Task description => Nothing should be left out: repeat all the data exactly.

(Saved entries)
══════════════════════════════

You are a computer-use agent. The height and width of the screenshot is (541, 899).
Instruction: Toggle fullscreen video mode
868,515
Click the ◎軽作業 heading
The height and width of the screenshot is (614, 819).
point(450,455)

══════════════════════════════

Task output =>
You are a computer-use agent. The height and width of the screenshot is (541, 899).
Instruction: Toggle fullscreen video mode
868,515
Click the ◎軽作業 heading
The height and width of the screenshot is (614, 819).
point(450,455)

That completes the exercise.